I call it a sacred day for music fans, not just jazz fans. For people across musical boundaries and cultures — for Carlos Santana, Bono, Joni Mitchell, Steve Reich, Bootsy Collins, Gil Scott-Heron — hearing A Love Supreme was a revelation.
A Love Supreme is Coltrane’s ultimate spiritual testament: The “love supreme” he describes is God’s love.
When I first heard it, I didn’t get it.
Since I grew up after Coltrane was dead, I listened to the albums all out of order. He was my favorite artist, period. Knowing that A Love Supreme was Coltrane’s big statement, I saved it. I loved the wild places Coltrane would take the saxophone.
So the serene opening to A Love Supreme kind of underwhelmed me.
But there’s a hypnotic quality that gradually gets into your soul. After the introduction, the bass introduces a simple four-note theme, meant to scan with the words “a love su-preme,” “a love su-preme.” And before you know what’s happened, you’re one of the converted.
Much as Beethoven grew his famous 5th Symphony out of the four notes “da-da-da-DUM,” these four notes — this little blues lick — will take us on an extraordinary journey.
Already, though I couldn’t hear it at the time, this music is getting weird. By the time Coltrane starts blowing, there are already multiple rhythms going on simultaneously.
It ought to sound weird and off-kilter — but it swings.
It’s a little hard to hear the strangeness in 2014, the way it’s hard to hear how utterly bizarre and ridiculous Beethoven sounded 200 years ago. And, like Beethoven’s revolutionary “Eroica” symphony, this bizarre suite of four movements communicated a profound spiritual and philosophical message.
Coltrane refused to commit to a single religion. His idea of God couldn’t be contained by any doctrine. But with his saxophone, and with his band, he could preach.
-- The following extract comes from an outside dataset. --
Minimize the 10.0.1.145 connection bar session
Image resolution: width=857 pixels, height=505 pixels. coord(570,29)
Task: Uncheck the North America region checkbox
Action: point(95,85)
The hippies may have embraced Coltrane, but his path to God and love isn’t for the faint-hearted. Coltrane didn’t live on Neptune. He was a black man who grew up in the South. He conquered a heroin habit that almost destroyed him. He once wrote a devastating ballad for four black girls blown up in their church by a Ku Klux Klan bomb (“Alabama,” from 1963).
People had channeled emotions into music before. But no one had ever played the blues like this.
It’s the same message we get from the blues: Even in struggle and suffering, we sing, because life is a blessing. As much as Coltrane made his saxophone cry — for his suffering, and the world’s — in A Love Supreme he’s telling us that the most important voice to raise is one of gratitude to the creator for the gift of life.
For those of you not so spiritually inclined, don’t get hung up on the word “creator.” Whether you call it God, or the universe — devout atheist Penn Jillette has talked about his supreme gratitude for his existence, for winning the “huge genetic lottery,” as he put it — that’s the gratitude Coltrane is expressing. It’s universal, and we can all feel it.